How will this be changing? Right now, we’re in the midst of a pretty major website redesign. We learned lots from our current design and the current way we operate on the back end, and are ready to put some improvements in place.

One improvement will be how we handle web content – here’s our thinking right now. We’ll probably align our blogs more closely with our physical library’s neighborhoods – we’re taking stuff out of Dewey Decimal order and putting them into content areas (i.e., all health-related books go in the Health neighborhood, etc).

Each of those neighborhoods has a team and a team leader … and each has a blog, too. So the blog is that team’s responsibility. We’ll figure out a posting schedule for them, and jointly create some goals/strategy for growing their little section of the digital branch (that’s a part of my job).

We’ll also probably figure out a way to more formally reward those teams for the digital branch work they do. Right now, it’s easy to say “no one can opt out” and “it’s part of our job performance” – but there’s no good, formal way to make that happen.
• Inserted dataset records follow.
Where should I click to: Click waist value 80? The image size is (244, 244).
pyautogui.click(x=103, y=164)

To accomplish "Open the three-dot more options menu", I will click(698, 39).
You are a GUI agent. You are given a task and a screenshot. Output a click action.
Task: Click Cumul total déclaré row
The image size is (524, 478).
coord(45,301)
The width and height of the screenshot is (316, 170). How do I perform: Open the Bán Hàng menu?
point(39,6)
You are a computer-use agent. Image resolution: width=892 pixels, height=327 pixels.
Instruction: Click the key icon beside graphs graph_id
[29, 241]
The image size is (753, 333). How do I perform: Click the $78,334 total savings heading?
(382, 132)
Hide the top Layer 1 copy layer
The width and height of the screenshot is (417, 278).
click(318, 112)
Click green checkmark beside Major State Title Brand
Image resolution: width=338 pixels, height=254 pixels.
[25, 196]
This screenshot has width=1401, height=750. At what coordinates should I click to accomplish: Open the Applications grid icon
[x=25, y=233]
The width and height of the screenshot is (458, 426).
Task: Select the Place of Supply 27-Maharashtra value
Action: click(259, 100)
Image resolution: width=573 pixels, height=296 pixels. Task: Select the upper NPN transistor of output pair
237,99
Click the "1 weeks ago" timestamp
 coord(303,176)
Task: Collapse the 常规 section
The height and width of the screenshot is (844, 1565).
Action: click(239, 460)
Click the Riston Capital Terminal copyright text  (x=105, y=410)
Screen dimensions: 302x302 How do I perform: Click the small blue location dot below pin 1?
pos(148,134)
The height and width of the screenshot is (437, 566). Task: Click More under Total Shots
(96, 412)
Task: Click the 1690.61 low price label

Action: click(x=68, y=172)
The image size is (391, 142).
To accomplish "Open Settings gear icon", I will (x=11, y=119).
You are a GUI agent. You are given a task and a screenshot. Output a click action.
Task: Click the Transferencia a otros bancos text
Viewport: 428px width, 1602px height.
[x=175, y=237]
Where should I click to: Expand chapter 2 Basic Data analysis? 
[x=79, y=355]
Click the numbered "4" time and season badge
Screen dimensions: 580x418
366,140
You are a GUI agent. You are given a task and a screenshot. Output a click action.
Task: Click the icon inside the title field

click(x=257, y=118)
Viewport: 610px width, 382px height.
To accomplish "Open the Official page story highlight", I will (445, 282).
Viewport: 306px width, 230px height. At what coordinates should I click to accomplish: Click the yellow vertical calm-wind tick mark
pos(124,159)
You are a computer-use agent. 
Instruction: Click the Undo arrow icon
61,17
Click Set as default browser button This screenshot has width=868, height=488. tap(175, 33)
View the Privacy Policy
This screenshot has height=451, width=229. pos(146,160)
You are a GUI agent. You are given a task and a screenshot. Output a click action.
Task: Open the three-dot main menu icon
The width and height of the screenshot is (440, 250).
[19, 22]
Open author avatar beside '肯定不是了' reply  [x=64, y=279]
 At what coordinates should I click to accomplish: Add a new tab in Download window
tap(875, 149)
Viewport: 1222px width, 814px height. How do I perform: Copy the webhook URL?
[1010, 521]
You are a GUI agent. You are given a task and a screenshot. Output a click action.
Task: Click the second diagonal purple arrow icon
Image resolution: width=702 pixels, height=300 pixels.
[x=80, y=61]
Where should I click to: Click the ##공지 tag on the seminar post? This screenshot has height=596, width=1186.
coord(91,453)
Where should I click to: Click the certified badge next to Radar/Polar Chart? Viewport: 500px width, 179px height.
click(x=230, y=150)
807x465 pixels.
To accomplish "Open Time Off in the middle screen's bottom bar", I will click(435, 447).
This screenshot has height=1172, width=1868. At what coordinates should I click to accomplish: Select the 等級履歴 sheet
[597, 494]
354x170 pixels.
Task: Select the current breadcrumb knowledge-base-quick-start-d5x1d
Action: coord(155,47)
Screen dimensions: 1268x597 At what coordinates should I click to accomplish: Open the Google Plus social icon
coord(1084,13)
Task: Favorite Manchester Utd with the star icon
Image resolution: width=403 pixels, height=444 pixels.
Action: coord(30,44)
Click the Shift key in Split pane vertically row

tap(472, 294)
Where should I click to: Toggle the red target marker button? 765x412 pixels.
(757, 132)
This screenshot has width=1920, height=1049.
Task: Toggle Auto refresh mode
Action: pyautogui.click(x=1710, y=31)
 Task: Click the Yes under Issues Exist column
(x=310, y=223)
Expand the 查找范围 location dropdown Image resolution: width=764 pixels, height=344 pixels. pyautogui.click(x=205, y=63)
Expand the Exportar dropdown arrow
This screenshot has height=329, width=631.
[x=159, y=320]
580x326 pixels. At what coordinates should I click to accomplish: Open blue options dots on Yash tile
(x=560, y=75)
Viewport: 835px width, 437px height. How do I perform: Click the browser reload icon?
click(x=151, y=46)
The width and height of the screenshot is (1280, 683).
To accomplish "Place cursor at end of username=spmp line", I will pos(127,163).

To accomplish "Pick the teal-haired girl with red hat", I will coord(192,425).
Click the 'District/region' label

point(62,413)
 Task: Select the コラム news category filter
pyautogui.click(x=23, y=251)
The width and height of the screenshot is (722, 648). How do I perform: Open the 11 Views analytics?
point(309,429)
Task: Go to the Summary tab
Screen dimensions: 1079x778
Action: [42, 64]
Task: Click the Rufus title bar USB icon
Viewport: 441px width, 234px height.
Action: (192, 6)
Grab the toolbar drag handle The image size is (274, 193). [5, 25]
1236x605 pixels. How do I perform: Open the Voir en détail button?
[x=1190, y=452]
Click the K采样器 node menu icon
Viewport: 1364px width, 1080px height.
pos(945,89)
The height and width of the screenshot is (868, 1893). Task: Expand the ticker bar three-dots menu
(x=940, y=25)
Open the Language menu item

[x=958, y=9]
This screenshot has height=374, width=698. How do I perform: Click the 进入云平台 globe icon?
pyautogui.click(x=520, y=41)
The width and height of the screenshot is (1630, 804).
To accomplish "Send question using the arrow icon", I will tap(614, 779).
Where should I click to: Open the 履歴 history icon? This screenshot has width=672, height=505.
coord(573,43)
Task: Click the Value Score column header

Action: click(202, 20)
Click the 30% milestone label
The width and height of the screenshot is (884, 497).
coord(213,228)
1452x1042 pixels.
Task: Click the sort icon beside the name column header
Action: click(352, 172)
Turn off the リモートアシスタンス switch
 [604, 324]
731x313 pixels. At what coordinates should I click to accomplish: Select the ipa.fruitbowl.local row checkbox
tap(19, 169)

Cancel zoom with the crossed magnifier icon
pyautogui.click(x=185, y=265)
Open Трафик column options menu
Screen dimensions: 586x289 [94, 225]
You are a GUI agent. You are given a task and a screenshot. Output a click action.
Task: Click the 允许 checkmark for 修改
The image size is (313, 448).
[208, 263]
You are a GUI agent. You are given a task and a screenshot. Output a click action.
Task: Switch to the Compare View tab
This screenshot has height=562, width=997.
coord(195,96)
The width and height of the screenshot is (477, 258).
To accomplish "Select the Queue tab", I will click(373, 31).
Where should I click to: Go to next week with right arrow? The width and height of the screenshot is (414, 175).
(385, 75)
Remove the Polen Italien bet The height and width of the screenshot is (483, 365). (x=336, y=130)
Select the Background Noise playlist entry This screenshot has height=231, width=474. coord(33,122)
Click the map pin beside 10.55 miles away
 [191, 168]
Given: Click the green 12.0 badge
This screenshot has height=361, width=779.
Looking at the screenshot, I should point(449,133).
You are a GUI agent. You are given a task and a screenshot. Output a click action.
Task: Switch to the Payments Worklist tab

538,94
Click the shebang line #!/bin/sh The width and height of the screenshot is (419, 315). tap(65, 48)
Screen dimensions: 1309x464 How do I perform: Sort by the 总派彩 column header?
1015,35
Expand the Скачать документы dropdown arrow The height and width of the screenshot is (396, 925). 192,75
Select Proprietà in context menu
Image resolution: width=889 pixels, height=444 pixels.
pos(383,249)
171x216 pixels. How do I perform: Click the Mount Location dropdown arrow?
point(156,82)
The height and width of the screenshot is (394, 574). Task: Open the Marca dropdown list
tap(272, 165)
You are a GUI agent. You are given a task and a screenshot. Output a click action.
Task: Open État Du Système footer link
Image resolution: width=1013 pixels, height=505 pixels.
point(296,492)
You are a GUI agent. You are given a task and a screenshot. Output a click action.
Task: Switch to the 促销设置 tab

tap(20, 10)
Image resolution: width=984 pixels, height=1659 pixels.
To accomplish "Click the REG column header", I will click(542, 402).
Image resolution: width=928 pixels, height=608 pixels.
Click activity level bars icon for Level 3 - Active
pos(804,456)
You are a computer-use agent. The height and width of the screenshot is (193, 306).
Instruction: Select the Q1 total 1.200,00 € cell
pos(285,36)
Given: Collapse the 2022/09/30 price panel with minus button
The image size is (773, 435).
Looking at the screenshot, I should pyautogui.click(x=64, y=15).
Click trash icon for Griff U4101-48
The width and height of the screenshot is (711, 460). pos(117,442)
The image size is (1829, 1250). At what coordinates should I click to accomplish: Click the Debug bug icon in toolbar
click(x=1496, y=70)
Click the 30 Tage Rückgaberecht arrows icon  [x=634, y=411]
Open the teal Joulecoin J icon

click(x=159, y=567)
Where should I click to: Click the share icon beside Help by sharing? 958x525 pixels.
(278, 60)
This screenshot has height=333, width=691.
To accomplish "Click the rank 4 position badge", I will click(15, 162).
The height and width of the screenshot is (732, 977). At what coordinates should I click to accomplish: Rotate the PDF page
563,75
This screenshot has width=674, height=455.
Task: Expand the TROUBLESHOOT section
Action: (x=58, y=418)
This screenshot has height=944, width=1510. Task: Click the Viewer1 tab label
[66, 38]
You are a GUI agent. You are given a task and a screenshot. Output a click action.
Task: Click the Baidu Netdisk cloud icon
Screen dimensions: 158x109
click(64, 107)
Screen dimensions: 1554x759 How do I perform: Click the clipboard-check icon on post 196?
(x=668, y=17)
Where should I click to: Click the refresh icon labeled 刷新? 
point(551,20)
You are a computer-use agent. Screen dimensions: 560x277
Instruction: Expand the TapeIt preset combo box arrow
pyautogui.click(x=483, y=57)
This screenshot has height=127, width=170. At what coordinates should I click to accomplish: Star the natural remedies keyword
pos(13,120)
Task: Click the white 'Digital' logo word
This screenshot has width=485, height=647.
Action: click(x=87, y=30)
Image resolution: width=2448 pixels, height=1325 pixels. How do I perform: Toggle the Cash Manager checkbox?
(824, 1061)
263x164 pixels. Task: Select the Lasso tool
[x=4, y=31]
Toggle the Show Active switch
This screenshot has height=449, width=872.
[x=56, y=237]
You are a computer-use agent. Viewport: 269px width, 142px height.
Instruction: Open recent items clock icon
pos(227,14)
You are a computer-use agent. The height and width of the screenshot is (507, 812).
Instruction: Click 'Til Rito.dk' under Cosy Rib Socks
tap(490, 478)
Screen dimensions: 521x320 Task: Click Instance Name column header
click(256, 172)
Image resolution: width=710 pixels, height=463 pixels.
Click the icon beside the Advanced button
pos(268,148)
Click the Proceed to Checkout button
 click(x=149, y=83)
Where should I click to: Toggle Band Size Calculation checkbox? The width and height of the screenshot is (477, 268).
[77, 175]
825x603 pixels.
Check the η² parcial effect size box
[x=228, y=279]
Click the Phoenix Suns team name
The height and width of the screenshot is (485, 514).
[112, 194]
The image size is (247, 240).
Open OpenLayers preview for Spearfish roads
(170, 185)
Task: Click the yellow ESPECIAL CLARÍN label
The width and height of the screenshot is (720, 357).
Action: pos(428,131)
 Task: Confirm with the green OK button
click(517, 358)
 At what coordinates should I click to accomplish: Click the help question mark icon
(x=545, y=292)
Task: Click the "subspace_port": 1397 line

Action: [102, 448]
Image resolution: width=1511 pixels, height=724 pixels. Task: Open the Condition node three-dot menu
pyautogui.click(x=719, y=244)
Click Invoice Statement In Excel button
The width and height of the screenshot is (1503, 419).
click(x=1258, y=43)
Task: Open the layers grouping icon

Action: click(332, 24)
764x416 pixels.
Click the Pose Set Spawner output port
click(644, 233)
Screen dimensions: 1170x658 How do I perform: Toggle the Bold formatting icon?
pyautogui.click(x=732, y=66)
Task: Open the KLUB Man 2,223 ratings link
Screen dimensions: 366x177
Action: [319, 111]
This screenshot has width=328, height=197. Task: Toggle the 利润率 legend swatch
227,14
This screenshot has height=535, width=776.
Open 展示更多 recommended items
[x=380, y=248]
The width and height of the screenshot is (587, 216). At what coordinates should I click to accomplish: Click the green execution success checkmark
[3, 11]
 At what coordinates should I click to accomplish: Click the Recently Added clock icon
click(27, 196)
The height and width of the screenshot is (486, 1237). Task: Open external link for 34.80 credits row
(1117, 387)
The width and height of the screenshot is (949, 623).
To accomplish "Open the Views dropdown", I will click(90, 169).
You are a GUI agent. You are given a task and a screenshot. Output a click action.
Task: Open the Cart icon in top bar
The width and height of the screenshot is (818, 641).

We’ll need to figure out a better way to say stuff like “yes, Joe wrote  24 posts this year, answered 200 text reference questions, and livestreamed an author event.” And have that somehow count for better scores on an annual review (alright – still need to talk to HR and other managers about this – it’s been mentioned that we need to improve in this area, just not exactly how yet).

The goal isn’t to punish people who don’t do the work (cause most of us already do it) – instead, the goal is to better recognize this great work.

And last – remember, I work in a pretty healthy organization. If our library decides to do something … we do it. If someone’s assigned to do something, that thing happens. Isn’t that how all libraries are [David quickly ducks]?

pic by pallotron

Posting and Traffic

Chris Brogan posts this simple observation – “the more you post, the more traffic you get.” Then he qualifies that a bit (ie., reasonably good content). Simple, yet powerful point.

Now – what about your organization? Think about your blog, or your Twitter feed, or your Facebook Page. Getting traffic there? If not … are you posting regularly?

My library’s website is a blog-based site, and we post quite a bit. Individually, it’s not regular, but it ends up looking like we post a lot (cause lots of us post). And over the year, our traffic HAS gone up.

But we can improve our process (which will probably look a bit like strategic planning, goal-setting, and putting our blog posts on more of a regular schedule). More on that next year.

How can you improve your organization’s blog post/content/social media process? Cause I bet, if you sit down and think about it for 10 minutes or so, that you CAN.